Narrowed calibration profiles

3.4 Conclusion

This chapter exposes the evaluation the SimpopLocal model through a novel methodology built on top of the quantitative evaluation of the model dynamics. This methodology is generic and can be reused to other models as long as a quantitative evaluation of the model dynamics can be designed. Furthermore, all the algorithms are available in a reusable form in the free and open-source platform OpenMOLE,Footnote 12 which is presented in the Chap. 6 of this book.

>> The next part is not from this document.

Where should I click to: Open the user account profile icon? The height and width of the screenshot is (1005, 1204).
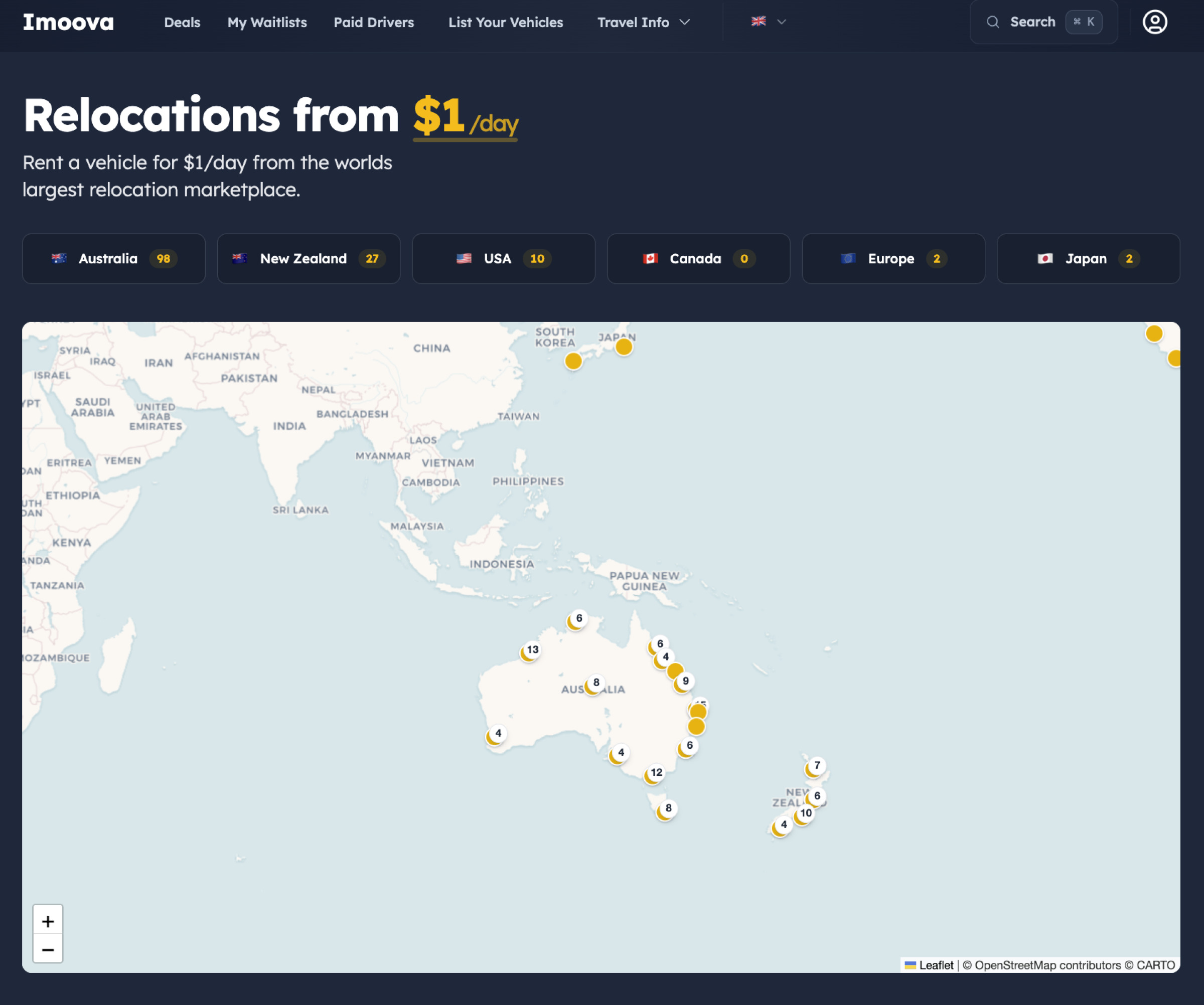(1155, 23)
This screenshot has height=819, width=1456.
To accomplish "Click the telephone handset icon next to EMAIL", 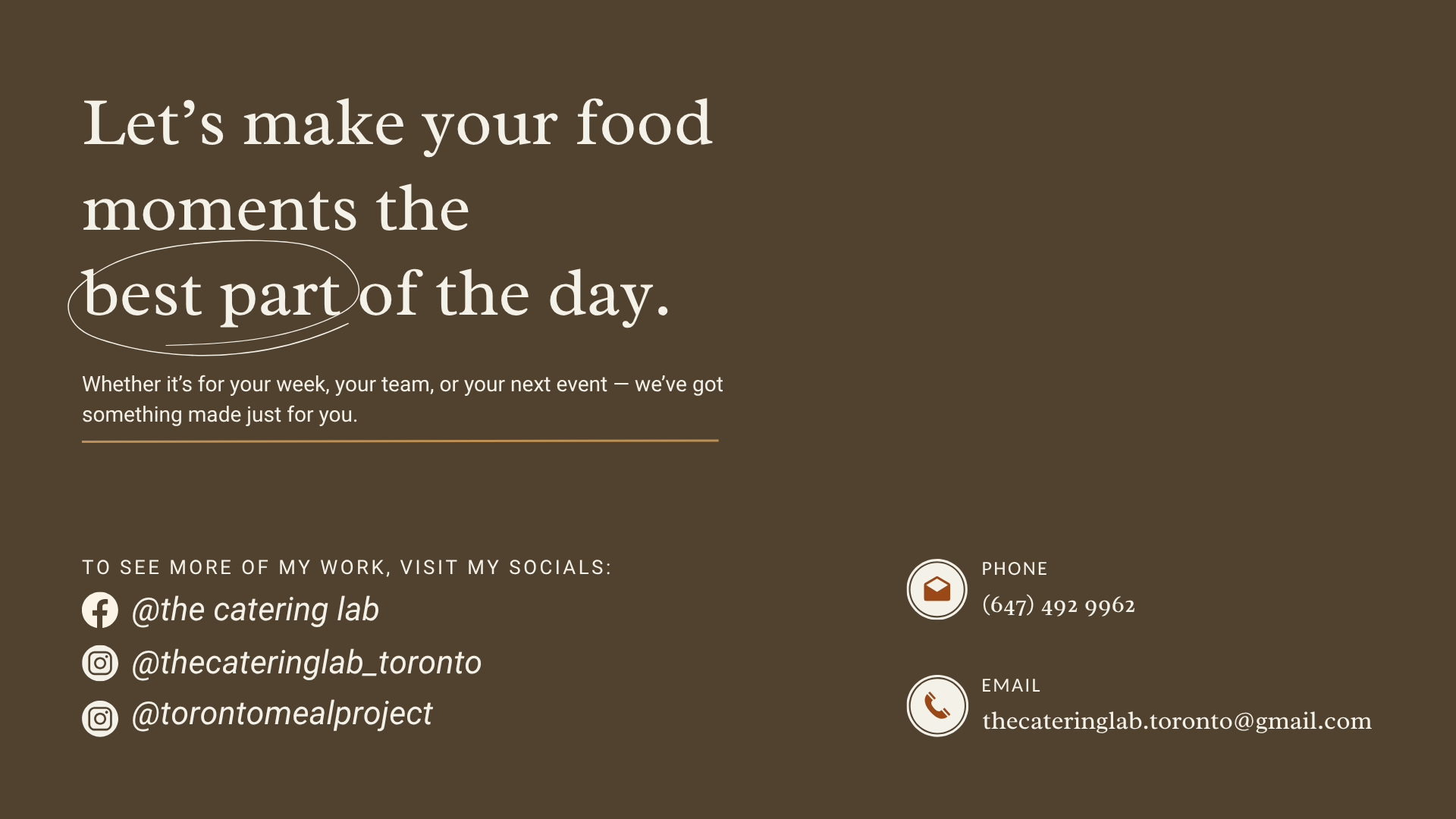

The evaluation work presented in this chapter is often perceived as taking place after the modelling process, once the model is finished. On the contrary, we believe that this evaluation work should be carried all along with modelling process, from the very early stages. From a conceptual point of view, it has the great advantage of modelling the expectation along with the model mechanisms. From a technical point of view, the quantitative evaluation can guide the modelling choices. Indeed by evaluating face-to-face candidate mechanisms, it is possible to determine which ones are the best fitted to reproduce such or such aspect of the expected dynamic. The next chapter extends this evaluation methodology and proposes an modelling framework guided by the evaluation process.